Despite a strong 2021, online gaming company 888 Holdings limps into 2022 with an 18% year-over-year drop.
The company reported a decline in its B2C sector, which, as a whole, accounted for $215 million. Revenue from B2C totaled $191 million, 14% less than a year ago. Revenue from the company’s sports betting arm was $24 million, representing a 42% year-over-year decrease.
Describing the start of the year, Chief Executive Officer Itai Pazner said it was,
“Another busy period of progress for 888.”
888 is spending money to make money
Part of 888’s expenses, much like other US online gambling operators, comes from marketing and advertising. The company invested more money in these two verticles to start the year, especially in the US, to help increase its footprint.
888 also launched the World Series of Poker (WSOP) in Michigan, which required financial resources. The WSOP recently announced its Michigan online circuit, which begins on April 20 and runs through May 1.
What about 888’s B2B and the rest of 2022?

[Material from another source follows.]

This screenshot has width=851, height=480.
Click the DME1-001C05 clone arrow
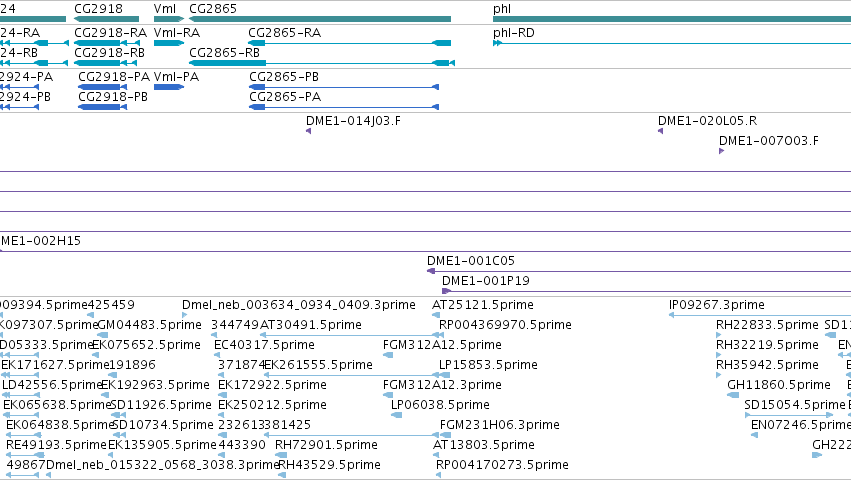click(x=431, y=271)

888’s B2B operations also reported a slight decline. The company reported revenue of $9 million to begin the year, a 6% year-over-year decline. 888 is in the midst of restructuring its portfolio.
The company sold off its bingo operation to Broadway Gaming last year and is in the middle of closing its purchase of William Hill’s European assets. If 888 has to pay fees to the UK Gambling Commission for the William Hill purchase, it has roughly $19.57 million set aside.
The revised terms of the deal and launches in additional US states have Pazner pleased with the company’s direction. Not to mention, 888 received approval to offer sports betting, casino, and online poker in Ontario.
Pazner had this to say:
“Having revised the transaction terms for William Hill and completed an equity placing to part-fund the deal, we are on track to complete in June and continue to execute our plan to build a global online betting and gaming leader.”
“I am pleased with the group’s progress, and we are looking forward to returning to year-over-year revenue growth in the second half of the year, as we benefit from further launches in additional US states, together with our expectation of relaunching in the Netherlands and ramping up our recent launch in Ontario.”